**EXERCISE DESCRIPTION**
Retype only the lines that run from the top of the material below to the line bearing "The height and", inclusive, and keep the pictures out.

**RECORDS FOR THIS EXERCISE**

● ● ●

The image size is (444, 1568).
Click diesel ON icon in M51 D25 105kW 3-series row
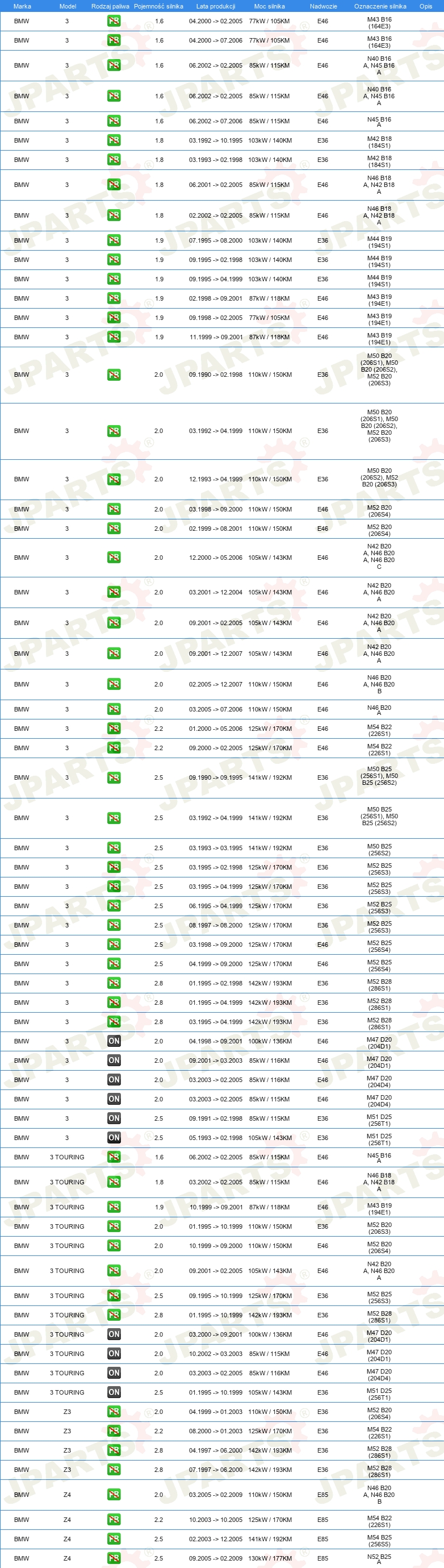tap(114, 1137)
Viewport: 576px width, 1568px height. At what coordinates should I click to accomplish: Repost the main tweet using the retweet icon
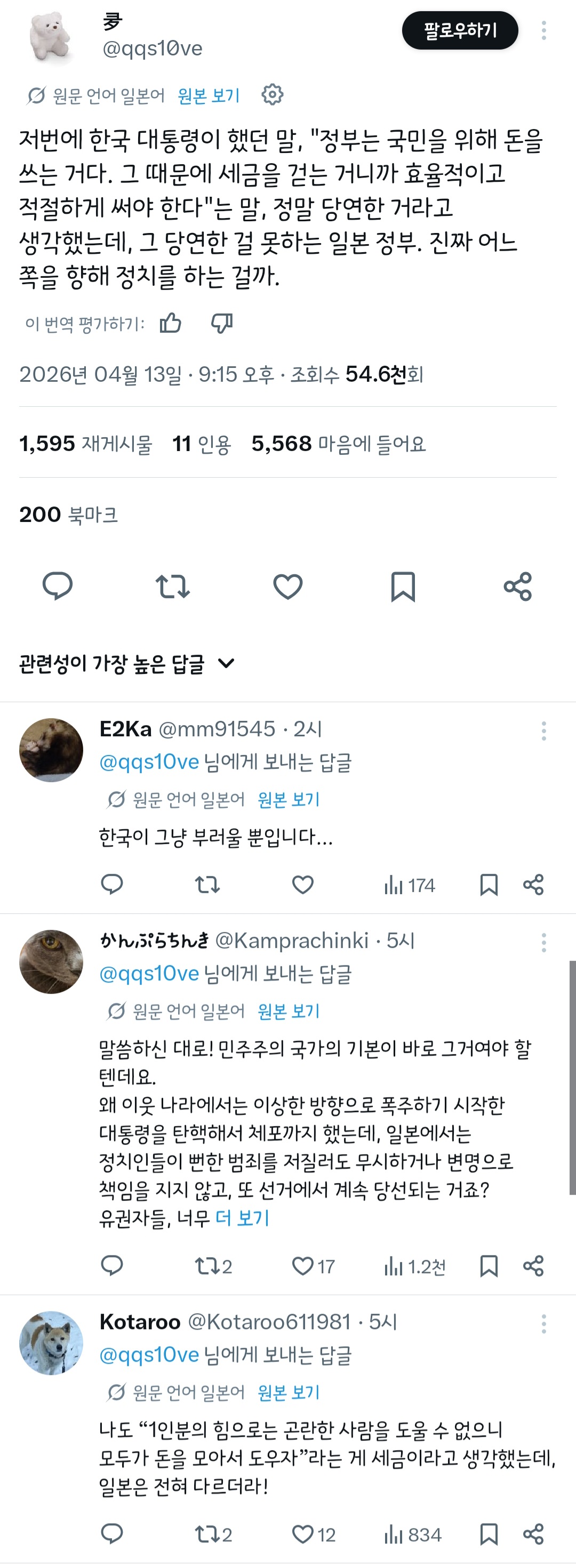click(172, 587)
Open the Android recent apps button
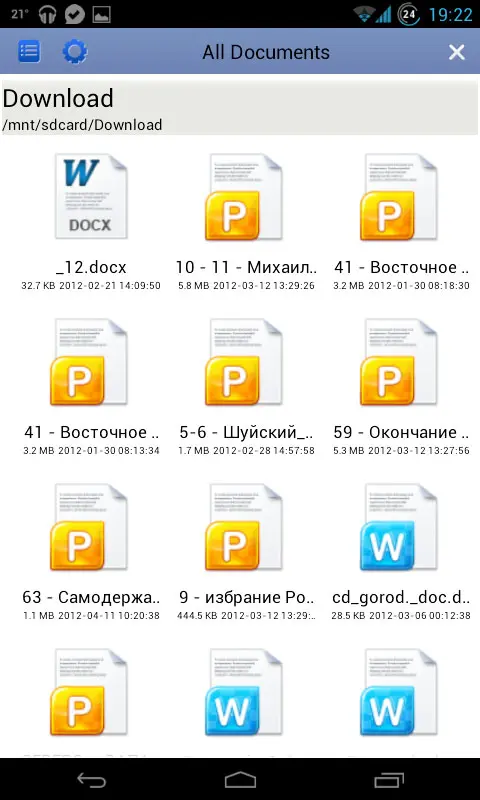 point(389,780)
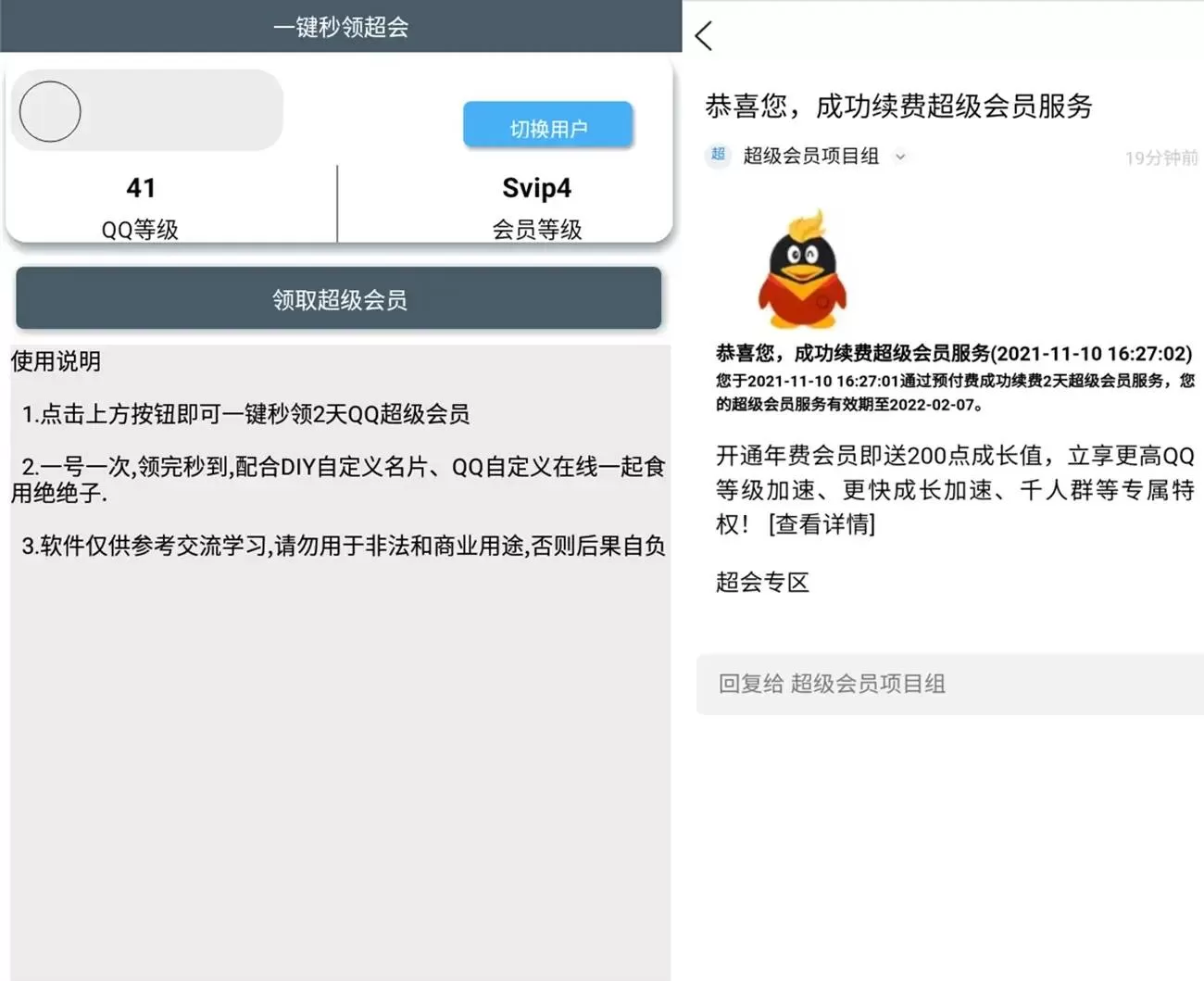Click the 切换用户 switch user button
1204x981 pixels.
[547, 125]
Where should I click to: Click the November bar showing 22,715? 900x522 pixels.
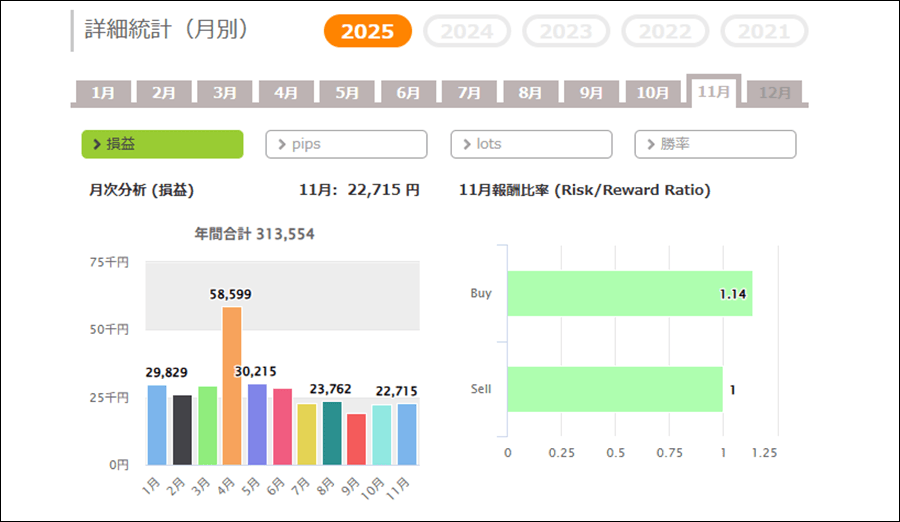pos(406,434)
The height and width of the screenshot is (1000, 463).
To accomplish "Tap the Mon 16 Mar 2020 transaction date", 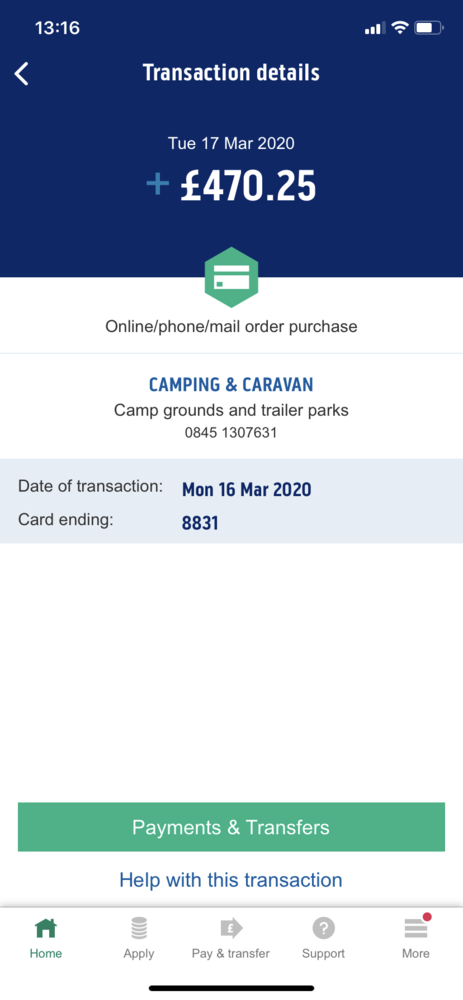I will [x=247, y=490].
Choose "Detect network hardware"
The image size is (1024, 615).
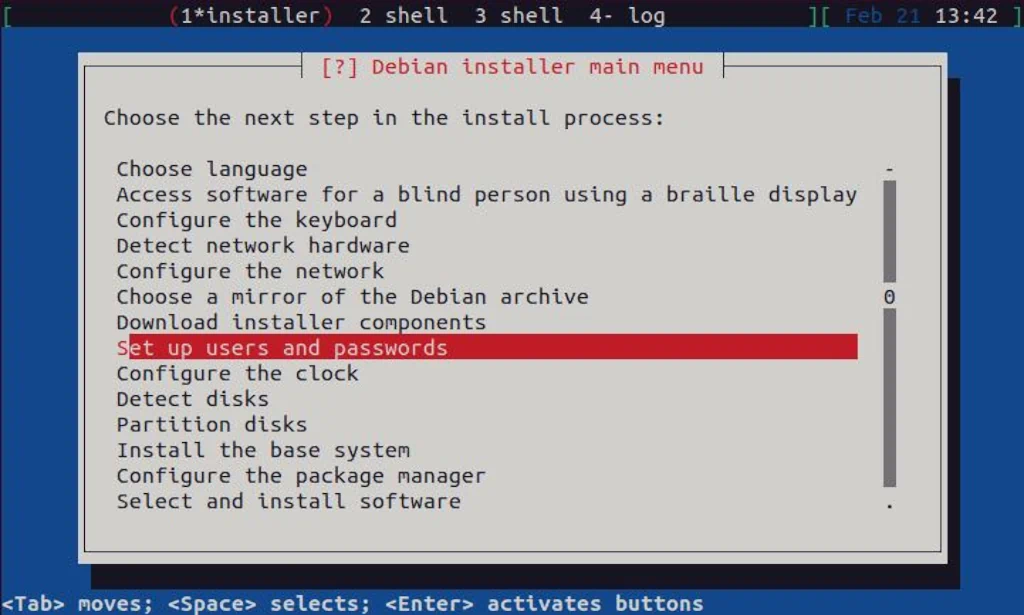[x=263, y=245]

● ● ●

**ANSWER AREA**
The image size is (444, 1568).
Click diesel ON icon in M51 D25 105kW 3-series row
tap(114, 1137)
Viewport: 576px width, 1568px height. At what coordinates should I click to accomplish: Repost the main tweet using the retweet icon
click(172, 587)
Open the Android recent apps button
 point(389,780)
Click the 切换用户 switch user button
1204x981 pixels.
[547, 125]
Where should I click to: Click the November bar showing 22,715? 900x522 pixels.
pos(406,434)
The height and width of the screenshot is (1000, 463).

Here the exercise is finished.